Komla - pic by Lorenzo Guerrieri http://www.lorenzoguerrieri.com/

Komla – pic by Lorenzo Guerrieri http://www.lorenzoguerrieri.com/

There is not enough music in my life. But here’s my personal top ten lis of live gigs of 2012 – in no particular order, except for number one.

10. Komla – In a Soho basement. Never seen, heard nor heard of them a week ago. Very good – mellow, charismatic, smooth – a bit Eagle Eye Cherry (which is a good thing). The band website is here. (They were supporting the relaunch of the charity Art Saves Lives.)
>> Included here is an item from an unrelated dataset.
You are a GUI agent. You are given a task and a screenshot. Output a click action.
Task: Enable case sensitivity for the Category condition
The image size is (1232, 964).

Aletia Upstairs9. Aletia Upstairs – This Cape Town, South Africa singer song writer and I shared a radio studio. I was plugging an excellent book, The Obituarist, by, ahem, me – available to download from Amazon here or Smashwords for non-kindles here. She arrived expecting to play some CDs, but rose magnificently to the unexpected  challenge of playing live instead. I’m listening to one of her CDs as I type. South Africa can be very annoying in the same way Swiss people are – irritatingly and seemingly effortlessly multilingual. Aletia sings in various languages. (You can see her and hear the radio show – and me – by following this link.)

8. Tom Williams and the Boat – Another intimate performance. Just Tom and Anthony (lovely riff) Vicary rehearsing for a live radio show I produced. It was almost as though I’d arranged the whole thing just so that I could have a gig all to myself. But I’d never be so devious, would I?
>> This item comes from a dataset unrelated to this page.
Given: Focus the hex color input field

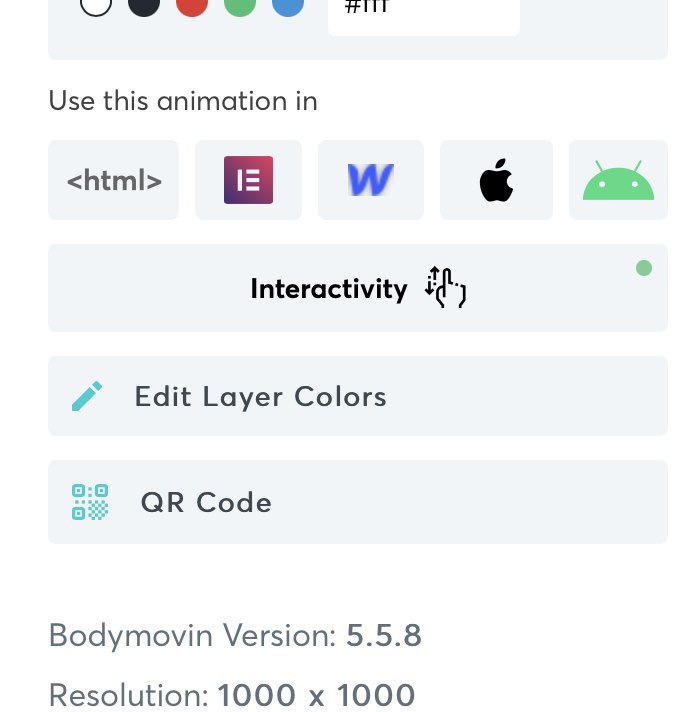Looking at the screenshot, I should tap(423, 12).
7. Adam Beattie and the Consultants – Again, another complete surprise. Very good, including a song dedicated to and about his late grandfather, who died aged 100. (Or so the songs say anyway.) See it here.

6. Africa Express – Baloji, Paul McCartney, Baaba Maal, Damon Albarn, Fatoumata Diawara, Noisettes, Rokia Traore, Seye, Spoek Mathambo, Thandiswa, Tony Allen – breathtaking array of African musicians and some Brits playing behind Kings Cross railway station in London. Assembling and moving this crew must be the musical achievement of the year. You can get a flavour here.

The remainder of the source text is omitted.